Segment Start: Dataset extract

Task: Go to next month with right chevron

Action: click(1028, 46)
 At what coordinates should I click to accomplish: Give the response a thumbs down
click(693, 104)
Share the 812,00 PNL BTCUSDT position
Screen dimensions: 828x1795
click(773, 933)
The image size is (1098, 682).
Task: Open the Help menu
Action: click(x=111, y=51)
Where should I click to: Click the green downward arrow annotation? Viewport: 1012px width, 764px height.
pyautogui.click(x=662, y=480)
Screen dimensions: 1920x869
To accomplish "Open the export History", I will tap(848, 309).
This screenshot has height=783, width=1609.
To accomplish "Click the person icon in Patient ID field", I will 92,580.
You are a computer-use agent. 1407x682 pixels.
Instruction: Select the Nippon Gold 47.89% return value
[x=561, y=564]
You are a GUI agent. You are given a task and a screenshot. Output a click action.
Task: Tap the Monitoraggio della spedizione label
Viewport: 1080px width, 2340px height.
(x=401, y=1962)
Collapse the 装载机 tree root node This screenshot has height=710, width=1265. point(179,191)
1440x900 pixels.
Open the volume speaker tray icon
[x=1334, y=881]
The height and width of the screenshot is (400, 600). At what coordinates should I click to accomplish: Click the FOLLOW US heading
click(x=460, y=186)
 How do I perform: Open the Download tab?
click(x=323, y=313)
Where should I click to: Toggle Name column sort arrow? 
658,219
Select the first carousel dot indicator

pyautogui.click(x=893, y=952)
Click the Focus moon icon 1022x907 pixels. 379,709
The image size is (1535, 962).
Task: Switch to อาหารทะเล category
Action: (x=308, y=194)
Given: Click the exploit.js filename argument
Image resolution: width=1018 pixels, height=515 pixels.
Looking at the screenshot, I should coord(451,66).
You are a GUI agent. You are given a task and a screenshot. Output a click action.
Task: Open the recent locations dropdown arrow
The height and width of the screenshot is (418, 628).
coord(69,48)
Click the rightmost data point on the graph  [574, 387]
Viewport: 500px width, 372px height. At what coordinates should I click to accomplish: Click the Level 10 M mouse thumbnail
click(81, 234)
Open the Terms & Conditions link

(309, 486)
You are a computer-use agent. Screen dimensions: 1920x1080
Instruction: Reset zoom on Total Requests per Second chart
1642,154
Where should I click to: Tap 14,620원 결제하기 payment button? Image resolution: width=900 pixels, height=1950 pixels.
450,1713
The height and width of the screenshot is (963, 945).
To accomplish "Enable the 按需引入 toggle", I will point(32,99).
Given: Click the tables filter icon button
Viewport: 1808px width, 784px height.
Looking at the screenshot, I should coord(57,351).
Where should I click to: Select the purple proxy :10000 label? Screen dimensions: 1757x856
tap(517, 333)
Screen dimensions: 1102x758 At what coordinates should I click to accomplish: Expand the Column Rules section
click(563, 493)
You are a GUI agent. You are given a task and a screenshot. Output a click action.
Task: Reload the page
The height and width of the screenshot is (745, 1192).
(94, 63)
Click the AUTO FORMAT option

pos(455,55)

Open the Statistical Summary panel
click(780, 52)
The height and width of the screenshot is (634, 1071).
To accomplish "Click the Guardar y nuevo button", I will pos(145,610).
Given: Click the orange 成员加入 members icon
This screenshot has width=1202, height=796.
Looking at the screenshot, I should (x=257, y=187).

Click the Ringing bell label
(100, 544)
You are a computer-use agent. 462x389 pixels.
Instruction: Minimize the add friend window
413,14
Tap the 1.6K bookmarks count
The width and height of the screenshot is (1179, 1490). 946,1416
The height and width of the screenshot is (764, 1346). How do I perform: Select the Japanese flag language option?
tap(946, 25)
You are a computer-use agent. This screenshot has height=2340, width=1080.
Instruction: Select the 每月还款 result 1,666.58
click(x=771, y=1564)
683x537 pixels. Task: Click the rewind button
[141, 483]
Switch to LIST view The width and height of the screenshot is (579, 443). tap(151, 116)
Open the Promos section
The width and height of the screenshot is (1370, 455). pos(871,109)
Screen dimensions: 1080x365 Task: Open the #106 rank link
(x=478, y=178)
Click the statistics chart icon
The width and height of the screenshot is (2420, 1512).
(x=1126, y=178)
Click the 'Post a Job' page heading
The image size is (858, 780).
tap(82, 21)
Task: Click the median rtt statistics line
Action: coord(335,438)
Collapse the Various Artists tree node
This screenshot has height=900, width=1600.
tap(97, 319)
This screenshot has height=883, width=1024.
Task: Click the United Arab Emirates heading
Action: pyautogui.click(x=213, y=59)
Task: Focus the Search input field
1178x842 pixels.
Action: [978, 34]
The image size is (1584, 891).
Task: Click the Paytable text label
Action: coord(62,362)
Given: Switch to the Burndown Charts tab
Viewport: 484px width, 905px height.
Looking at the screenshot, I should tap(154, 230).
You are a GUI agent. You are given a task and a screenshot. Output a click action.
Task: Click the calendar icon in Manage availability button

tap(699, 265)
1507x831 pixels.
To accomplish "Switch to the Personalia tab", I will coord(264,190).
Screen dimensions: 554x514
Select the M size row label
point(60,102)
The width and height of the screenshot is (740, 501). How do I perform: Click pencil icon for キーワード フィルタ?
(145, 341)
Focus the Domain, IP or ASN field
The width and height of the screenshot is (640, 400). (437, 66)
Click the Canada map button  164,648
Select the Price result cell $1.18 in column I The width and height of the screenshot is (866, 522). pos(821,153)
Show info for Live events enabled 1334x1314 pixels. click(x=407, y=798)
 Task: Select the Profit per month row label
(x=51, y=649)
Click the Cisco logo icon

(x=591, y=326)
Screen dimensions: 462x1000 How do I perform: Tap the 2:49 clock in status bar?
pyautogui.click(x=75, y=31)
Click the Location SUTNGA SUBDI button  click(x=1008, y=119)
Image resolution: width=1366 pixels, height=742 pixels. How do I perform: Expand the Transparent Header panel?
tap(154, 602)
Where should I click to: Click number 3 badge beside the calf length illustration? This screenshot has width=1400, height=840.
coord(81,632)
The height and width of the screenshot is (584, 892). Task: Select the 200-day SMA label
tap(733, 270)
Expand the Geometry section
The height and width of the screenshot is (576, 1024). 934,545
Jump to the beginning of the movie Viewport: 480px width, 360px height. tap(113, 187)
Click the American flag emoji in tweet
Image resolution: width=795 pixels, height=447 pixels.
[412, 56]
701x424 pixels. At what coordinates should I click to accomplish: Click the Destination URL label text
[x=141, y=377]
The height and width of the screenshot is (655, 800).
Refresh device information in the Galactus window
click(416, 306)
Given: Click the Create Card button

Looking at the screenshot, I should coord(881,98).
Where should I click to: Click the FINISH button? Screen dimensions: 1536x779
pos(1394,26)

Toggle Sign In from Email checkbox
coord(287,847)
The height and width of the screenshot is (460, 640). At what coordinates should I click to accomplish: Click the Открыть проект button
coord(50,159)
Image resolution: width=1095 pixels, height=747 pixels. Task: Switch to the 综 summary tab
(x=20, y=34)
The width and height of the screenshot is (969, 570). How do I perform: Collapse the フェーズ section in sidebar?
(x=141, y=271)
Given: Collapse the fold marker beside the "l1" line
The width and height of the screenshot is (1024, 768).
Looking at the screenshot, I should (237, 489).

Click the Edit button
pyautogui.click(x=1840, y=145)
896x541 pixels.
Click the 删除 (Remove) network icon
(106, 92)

Segment End: Dataset extract

What you need to do -
For every entry in the records above, write an exact copy.

Result for this exercise -
Task: Go to next month with right chevron

Action: click(1028, 46)
 At what coordinates should I click to accomplish: Give the response a thumbs down
click(693, 104)
Share the 812,00 PNL BTCUSDT position
Screen dimensions: 828x1795
click(773, 933)
The image size is (1098, 682).
Task: Open the Help menu
Action: click(x=111, y=51)
Where should I click to: Click the green downward arrow annotation? Viewport: 1012px width, 764px height.
pyautogui.click(x=662, y=480)
Screen dimensions: 1920x869
To accomplish "Open the export History", I will tap(848, 309).
This screenshot has height=783, width=1609.
To accomplish "Click the person icon in Patient ID field", I will 92,580.
You are a computer-use agent. 1407x682 pixels.
Instruction: Select the Nippon Gold 47.89% return value
[x=561, y=564]
You are a GUI agent. You are given a task and a screenshot. Output a click action.
Task: Tap the Monitoraggio della spedizione label
Viewport: 1080px width, 2340px height.
(x=401, y=1962)
Collapse the 装载机 tree root node This screenshot has height=710, width=1265. point(179,191)
1440x900 pixels.
Open the volume speaker tray icon
[x=1334, y=881]
The height and width of the screenshot is (400, 600). At what coordinates should I click to accomplish: Click the FOLLOW US heading
click(x=460, y=186)
 How do I perform: Open the Download tab?
click(x=323, y=313)
Where should I click to: Toggle Name column sort arrow? 
658,219
Select the first carousel dot indicator

pyautogui.click(x=893, y=952)
Click the Focus moon icon 1022x907 pixels. 379,709
The image size is (1535, 962).
Task: Switch to อาหารทะเล category
Action: (x=308, y=194)
Given: Click the exploit.js filename argument
Image resolution: width=1018 pixels, height=515 pixels.
Looking at the screenshot, I should coord(451,66).
You are a GUI agent. You are given a task and a screenshot. Output a click action.
Task: Open the recent locations dropdown arrow
The height and width of the screenshot is (418, 628).
coord(69,48)
Click the rightmost data point on the graph  [574, 387]
Viewport: 500px width, 372px height. At what coordinates should I click to accomplish: Click the Level 10 M mouse thumbnail
click(81, 234)
Open the Terms & Conditions link

(309, 486)
You are a computer-use agent. Screen dimensions: 1920x1080
Instruction: Reset zoom on Total Requests per Second chart
1642,154
Where should I click to: Tap 14,620원 결제하기 payment button? Image resolution: width=900 pixels, height=1950 pixels.
450,1713
The height and width of the screenshot is (963, 945).
To accomplish "Enable the 按需引入 toggle", I will point(32,99).
Given: Click the tables filter icon button
Viewport: 1808px width, 784px height.
Looking at the screenshot, I should coord(57,351).
Where should I click to: Select the purple proxy :10000 label? Screen dimensions: 1757x856
tap(517, 333)
Screen dimensions: 1102x758 At what coordinates should I click to accomplish: Expand the Column Rules section
click(563, 493)
You are a GUI agent. You are given a task and a screenshot. Output a click action.
Task: Reload the page
The height and width of the screenshot is (745, 1192).
(94, 63)
Click the AUTO FORMAT option

pos(455,55)

Open the Statistical Summary panel
click(780, 52)
The height and width of the screenshot is (634, 1071).
To accomplish "Click the Guardar y nuevo button", I will pos(145,610).
Given: Click the orange 成员加入 members icon
This screenshot has width=1202, height=796.
Looking at the screenshot, I should (x=257, y=187).

Click the Ringing bell label
(100, 544)
You are a computer-use agent. 462x389 pixels.
Instruction: Minimize the add friend window
413,14
Tap the 1.6K bookmarks count
The width and height of the screenshot is (1179, 1490). 946,1416
The height and width of the screenshot is (764, 1346). How do I perform: Select the Japanese flag language option?
tap(946, 25)
You are a computer-use agent. This screenshot has height=2340, width=1080.
Instruction: Select the 每月还款 result 1,666.58
click(x=771, y=1564)
683x537 pixels. Task: Click the rewind button
[141, 483]
Switch to LIST view The width and height of the screenshot is (579, 443). tap(151, 116)
Open the Promos section
The width and height of the screenshot is (1370, 455). pos(871,109)
Screen dimensions: 1080x365 Task: Open the #106 rank link
(x=478, y=178)
Click the statistics chart icon
The width and height of the screenshot is (2420, 1512).
(x=1126, y=178)
Click the 'Post a Job' page heading
The image size is (858, 780).
tap(82, 21)
Task: Click the median rtt statistics line
Action: coord(335,438)
Collapse the Various Artists tree node
This screenshot has height=900, width=1600.
tap(97, 319)
This screenshot has height=883, width=1024.
Task: Click the United Arab Emirates heading
Action: pyautogui.click(x=213, y=59)
Task: Focus the Search input field
1178x842 pixels.
Action: [978, 34]
The image size is (1584, 891).
Task: Click the Paytable text label
Action: coord(62,362)
Given: Switch to the Burndown Charts tab
Viewport: 484px width, 905px height.
Looking at the screenshot, I should tap(154, 230).
You are a GUI agent. You are given a task and a screenshot. Output a click action.
Task: Click the calendar icon in Manage availability button

tap(699, 265)
1507x831 pixels.
To accomplish "Switch to the Personalia tab", I will coord(264,190).
Screen dimensions: 554x514
Select the M size row label
point(60,102)
The width and height of the screenshot is (740, 501). How do I perform: Click pencil icon for キーワード フィルタ?
(145, 341)
Focus the Domain, IP or ASN field
The width and height of the screenshot is (640, 400). (437, 66)
Click the Canada map button  164,648
Select the Price result cell $1.18 in column I The width and height of the screenshot is (866, 522). pos(821,153)
Show info for Live events enabled 1334x1314 pixels. click(x=407, y=798)
 Task: Select the Profit per month row label
(x=51, y=649)
Click the Cisco logo icon

(x=591, y=326)
Screen dimensions: 462x1000 How do I perform: Tap the 2:49 clock in status bar?
pyautogui.click(x=75, y=31)
Click the Location SUTNGA SUBDI button  click(x=1008, y=119)
Image resolution: width=1366 pixels, height=742 pixels. How do I perform: Expand the Transparent Header panel?
tap(154, 602)
Where should I click to: Click number 3 badge beside the calf length illustration? This screenshot has width=1400, height=840.
coord(81,632)
The height and width of the screenshot is (584, 892). Task: Select the 200-day SMA label
tap(733, 270)
Expand the Geometry section
The height and width of the screenshot is (576, 1024). 934,545
Jump to the beginning of the movie Viewport: 480px width, 360px height. tap(113, 187)
Click the American flag emoji in tweet
Image resolution: width=795 pixels, height=447 pixels.
[412, 56]
701x424 pixels. At what coordinates should I click to accomplish: Click the Destination URL label text
[x=141, y=377]
The height and width of the screenshot is (655, 800).
Refresh device information in the Galactus window
click(416, 306)
Given: Click the Create Card button

Looking at the screenshot, I should coord(881,98).
Where should I click to: Click the FINISH button? Screen dimensions: 1536x779
pos(1394,26)

Toggle Sign In from Email checkbox
coord(287,847)
The height and width of the screenshot is (460, 640). At what coordinates should I click to accomplish: Click the Открыть проект button
coord(50,159)
Image resolution: width=1095 pixels, height=747 pixels. Task: Switch to the 综 summary tab
(x=20, y=34)
The width and height of the screenshot is (969, 570). How do I perform: Collapse the フェーズ section in sidebar?
(x=141, y=271)
Given: Collapse the fold marker beside the "l1" line
The width and height of the screenshot is (1024, 768).
Looking at the screenshot, I should (237, 489).

Click the Edit button
pyautogui.click(x=1840, y=145)
896x541 pixels.
Click the 删除 (Remove) network icon
(106, 92)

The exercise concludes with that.